Please rewrite the rows below with every "green" swapped for "red" and everything else unchanged. Leave out the pictures.
+++
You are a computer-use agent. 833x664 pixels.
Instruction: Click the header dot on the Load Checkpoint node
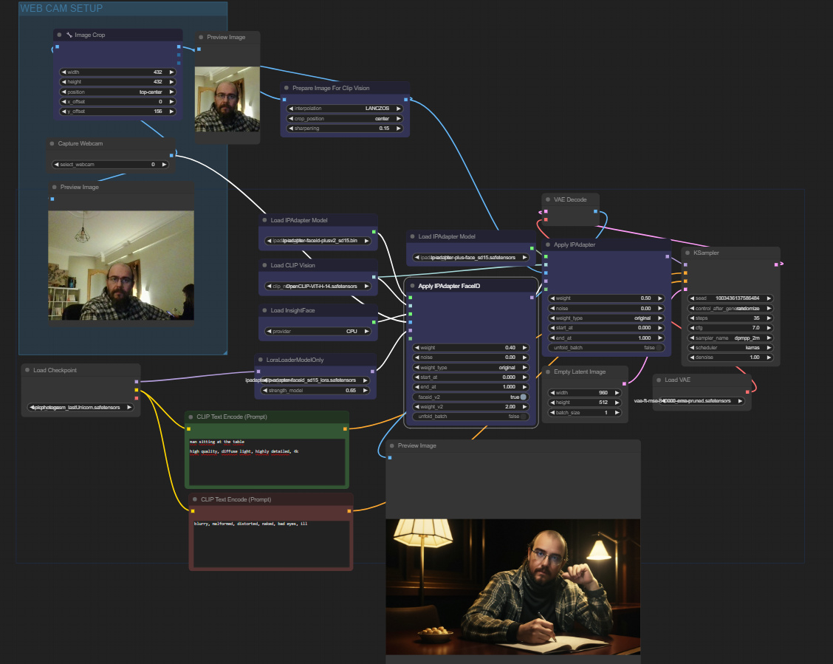tap(27, 370)
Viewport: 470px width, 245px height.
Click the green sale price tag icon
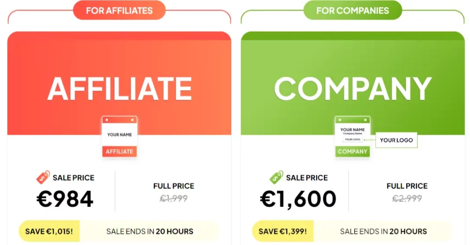pos(276,178)
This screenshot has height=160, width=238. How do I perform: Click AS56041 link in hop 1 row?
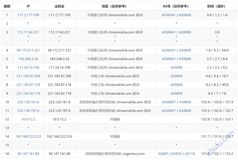click(x=169, y=15)
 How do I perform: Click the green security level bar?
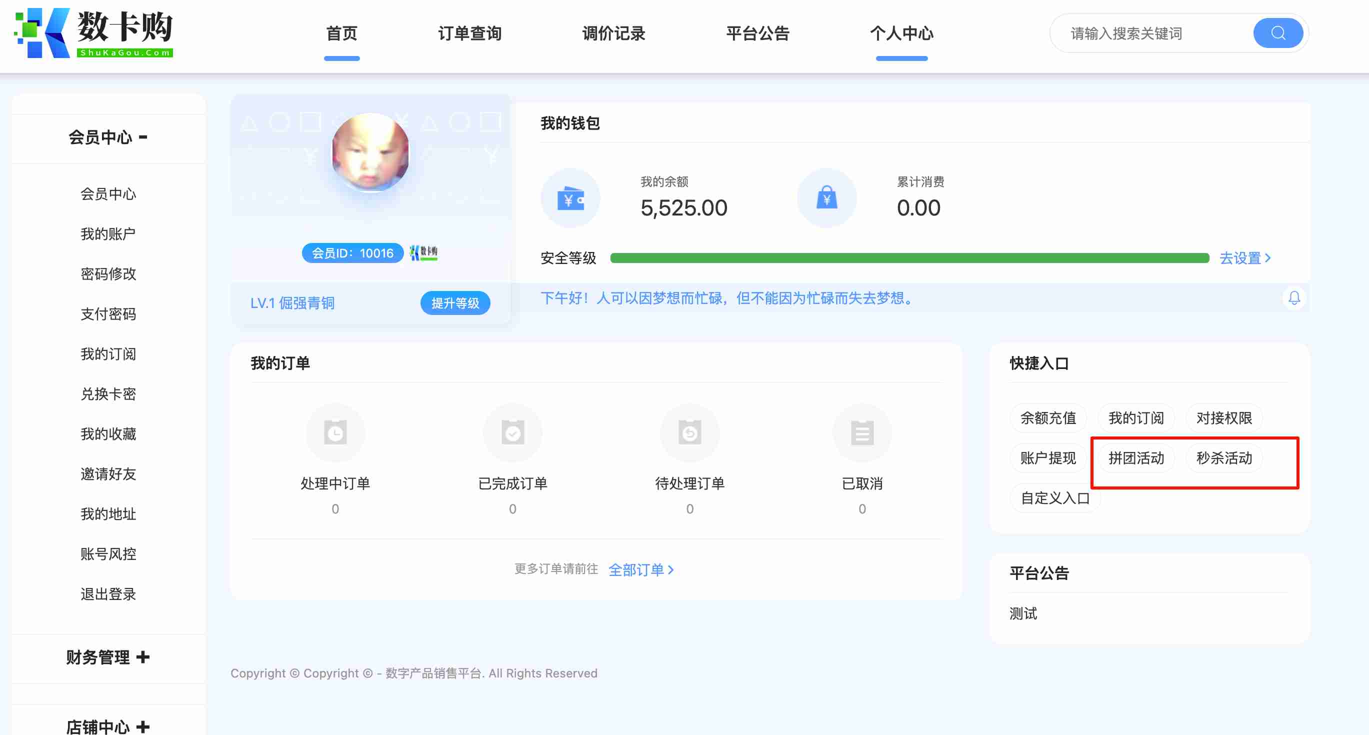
+++
● **Full output**
You are a computer-use agent. 833x664 pixels.
Instruction: Click the header dot on the Load Checkpoint node
tap(27, 370)
Viewport: 470px width, 245px height.
Click the red sale price tag icon
pos(276,178)
This screenshot has height=160, width=238. How do I perform: Click AS56041 link in hop 1 row?
click(x=169, y=15)
 How do I perform: Click the red security level bar?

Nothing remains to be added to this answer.